# Optimal solutions to FAST

This is another post about FAST which I mentioned in the last post and provided some heuristic solutions to. In this I’d like to talk about finding exact solutions to it.

Note: There’s a lot of literature about this and I am only starting to get to grips with it (I have a book on order which will help with that). What I’m presenting does not I think add anything very new to the state of the art except that it was a lot simpler for me to understand than anything equivalently good I could find.

My not very well optimised python version of this can handle $$20 \times 20$$ matrices pretty quickly (a couple of seconds) and $$25 \times 25$$ in under a minute. This is actually a pretty good achievement. I think a reasonably well written C or C++ version that wasn’t committing atrocities in how it communicated with the LP solver could easily be an order of magnitude and possibly two faster, which might bring things up to about $$30 \times 30$$ within feasible reach.

Also, if you want to see code instead of maths, you can just skip straight to the repo where I’ve implemented this solution (plus a few details not mentioned here).

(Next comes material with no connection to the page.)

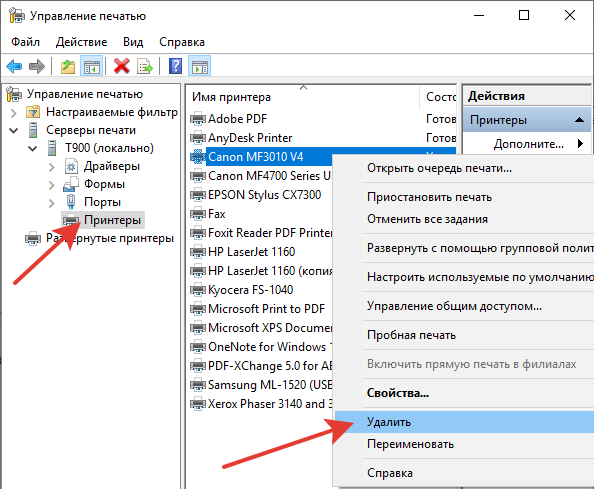
Task: Click the blue Back arrow toolbar icon
Action: 14,67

There are a couple ideas in this solution:

Firstly, note that we only need to find the weight of the optimal solution. If we can do this then we can reconstruct an optimal solution with only an additional $$O(n^2)$$ additional calls (and because of the way this solution will use dynamic programming this will actually be a lot faster than it sounds): We can find the head of the solution by looking at the weights of optimal solutions for each of the subsets of size $$n – 1$$ and then recursively find an ordering for the best subset. So specifically we want the function $$\mathrm{FasWeight}(A) = \min\limits_{\sigma \in S_n} w(A, \sigma)$$.

From henceforth, let $$A$$ be fixed. We can also assume without loss of generality that $$A$$ is non-negative and integer valued, so we will because it makes our life easier.

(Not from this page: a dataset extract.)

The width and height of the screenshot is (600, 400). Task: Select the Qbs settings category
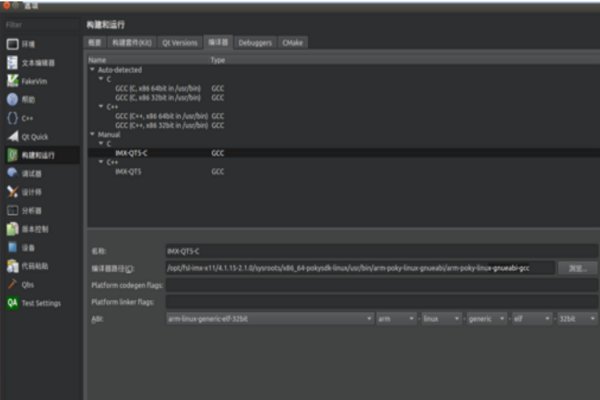27,284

The starting point for our solution will be the following recursive brute force implementation of the function $$\mathrm{FasWeightSubset}(U)$$ where $$U \subseteq N = \{1, \ldots, n\}$$.

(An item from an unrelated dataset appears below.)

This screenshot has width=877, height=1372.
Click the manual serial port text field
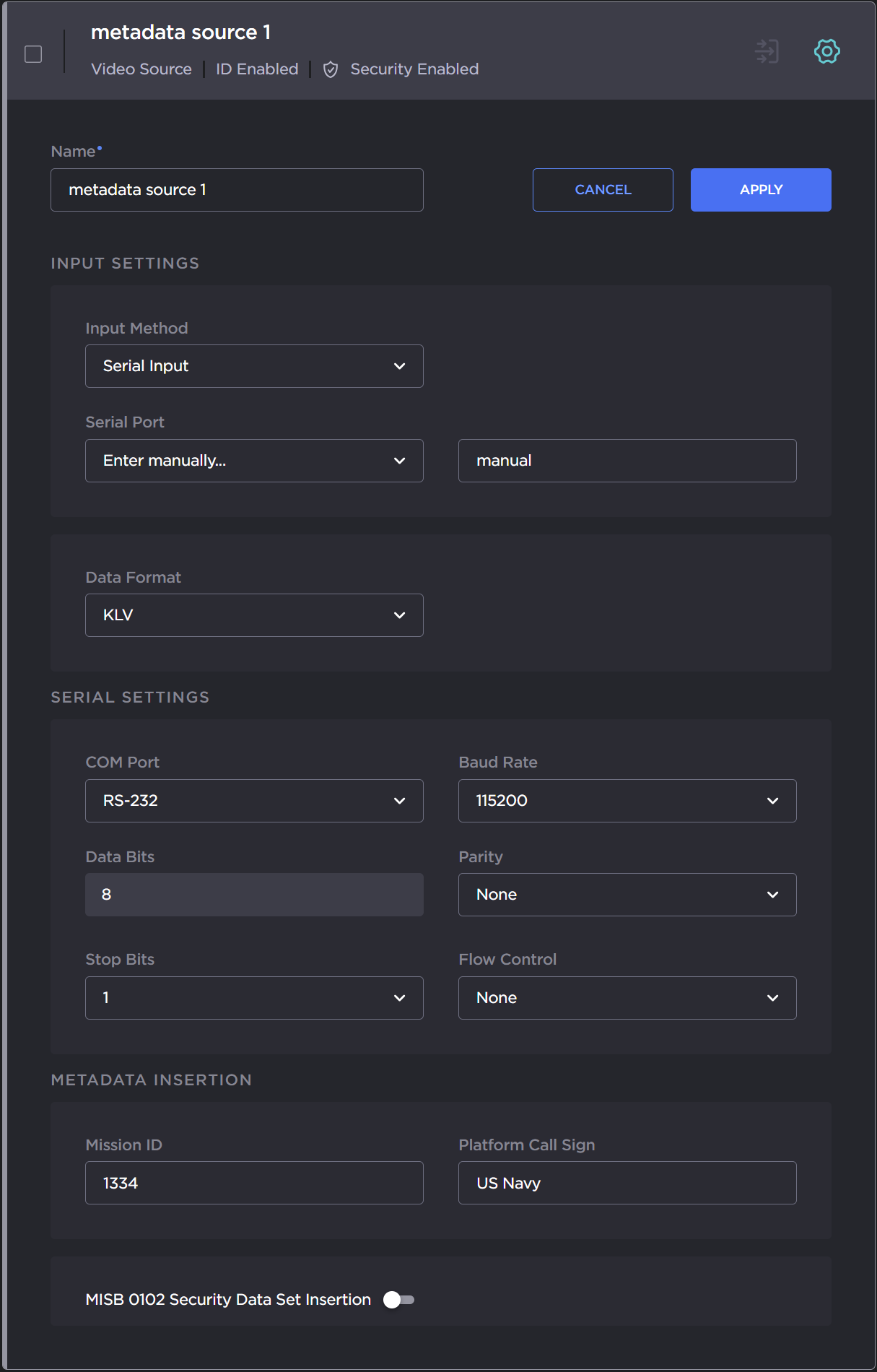(x=627, y=461)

If $$|U| \leq 1$$ then $$\mathrm{FasWeightSubset}(U) = 0$$

Else $$\mathrm{FasWeightSubset}(U) = \min\limits_{x \in U} \left[ \mathrm{FasWeightSubset}(U – \{x\}) +\mathrm{HeadScore}(x, U) \right]$$

Where $$\mathrm{HeadScore}(x, U) = \sum\limits_{y \in U, y \neq x} A_{yx}$$.

What we’re doing here is conditioning on each element of $$x$$ whether it’s at the front of the list. If it is then the optimal score is the optimal score for ordering $$U$$ without $$x$$ plus the cost of all the backward arcs to $$x$$. We take the minimum over all $$x$$ and get the desired result.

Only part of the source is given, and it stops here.